Ward v. NavaAnnotate this Case
488 S.W.2d 736 (1972)
Oliver WARD, Petitioner, v. David NAVA, Respondent.
Supreme Court of Texas.
December 13, 1972.
Rehearing Denied January 17, 1973.
*737 Lorance & Thompson, Larry D. Thompson, Houston, for petitioner.
Campbell & Lilly, Jerry J. Hamilton, Houston, for respondent.
David Nava secured a default judgment in the amount of $25,000 against Oliver Ward on November 22, 1971. The parties will be referred to in this opinion by their last names. On December 2, 1971, Ward, through his attorneys, filed his motion to Set Aside Default Judgment And For New Trial. An amended motion was filed on December 13, 1971, elaborating somewhat on the matters set out in the original motion. An affidavit executed by Ward, attempting to set up a meritorious defense to the cause of action asserted by Nava and making excuses for not filing a timely answer, was attached to the amended motion. The motion was overruled by the trial court and Ward appealed. The Court of Civil Appeals affirmed. 483 S.W.2d 510.
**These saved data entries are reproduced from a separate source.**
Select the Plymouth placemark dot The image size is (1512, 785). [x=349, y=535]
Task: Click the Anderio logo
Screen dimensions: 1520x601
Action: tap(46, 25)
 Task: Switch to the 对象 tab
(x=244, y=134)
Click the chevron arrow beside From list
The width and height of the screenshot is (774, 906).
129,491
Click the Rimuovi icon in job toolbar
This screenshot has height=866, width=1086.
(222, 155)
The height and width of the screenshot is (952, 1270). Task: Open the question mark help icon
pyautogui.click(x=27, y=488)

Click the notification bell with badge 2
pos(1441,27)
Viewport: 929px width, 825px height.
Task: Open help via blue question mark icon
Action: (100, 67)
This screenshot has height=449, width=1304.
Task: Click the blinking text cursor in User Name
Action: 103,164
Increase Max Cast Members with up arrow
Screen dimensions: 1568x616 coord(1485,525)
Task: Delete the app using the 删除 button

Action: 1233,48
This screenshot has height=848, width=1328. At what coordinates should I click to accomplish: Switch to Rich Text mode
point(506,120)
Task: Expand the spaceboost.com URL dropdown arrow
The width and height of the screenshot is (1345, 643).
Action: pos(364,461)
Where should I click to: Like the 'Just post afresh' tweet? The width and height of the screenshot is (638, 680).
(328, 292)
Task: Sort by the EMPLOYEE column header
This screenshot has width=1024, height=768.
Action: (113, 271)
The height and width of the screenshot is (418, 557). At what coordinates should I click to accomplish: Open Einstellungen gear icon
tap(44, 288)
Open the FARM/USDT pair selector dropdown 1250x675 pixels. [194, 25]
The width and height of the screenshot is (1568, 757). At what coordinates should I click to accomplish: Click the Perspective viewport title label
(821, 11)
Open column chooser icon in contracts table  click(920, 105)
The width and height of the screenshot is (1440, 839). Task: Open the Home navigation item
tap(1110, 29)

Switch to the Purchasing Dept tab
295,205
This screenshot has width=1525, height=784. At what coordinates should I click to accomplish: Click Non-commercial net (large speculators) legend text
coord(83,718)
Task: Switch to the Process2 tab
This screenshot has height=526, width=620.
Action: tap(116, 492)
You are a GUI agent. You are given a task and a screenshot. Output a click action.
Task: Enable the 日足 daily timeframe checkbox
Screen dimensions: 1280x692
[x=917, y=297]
Ward presents three grounds of error:
First, the Court of Civil Appeals erred in holding that circumstantial evidence to corroborate the impeachment of an officer's return may not come from the defendant himself.
Second, the judgment should have been set aside as Ward had a meritorious defense, and failure to answer was not the result of conscious indifference but was due to accident or mistake.
Third, the Court of Civil Appeals erred in holding the supporting affidavit accompanying the motion for new trial was factually insufficient.
We overrule the first point of error. The only evidence presented to support the contention made by Ward that he was not served was contained in the affidavit filed by him in connection with his motion. The record does not reflect that an evidentiary hearing was held for the presentation of testimony by witnesses, and we must look solely to the affidavit attached to the amended motion to either sustain or overrule the action of the trial court. Ward stated in this affidavit that he was not served in person; that on Friday, November 19, 1971, someone, whose name he did not remember, called and asked about the lawsuit. Ward did not elaborate as to the identity of the party calling nor did he state for what reason the party calling might have an interest in the case. As a result of the call, Ward began looking for the papers that were supposed to have been served on him. He found the petition in his house as a result of his search on Sunday, November 21, and presumed that it had originally been left in his mailbox. He forgot to take the papers the next day, but delivered them to his insurance agent the following day, November 23, 1971. By this time the default judgment had been entered.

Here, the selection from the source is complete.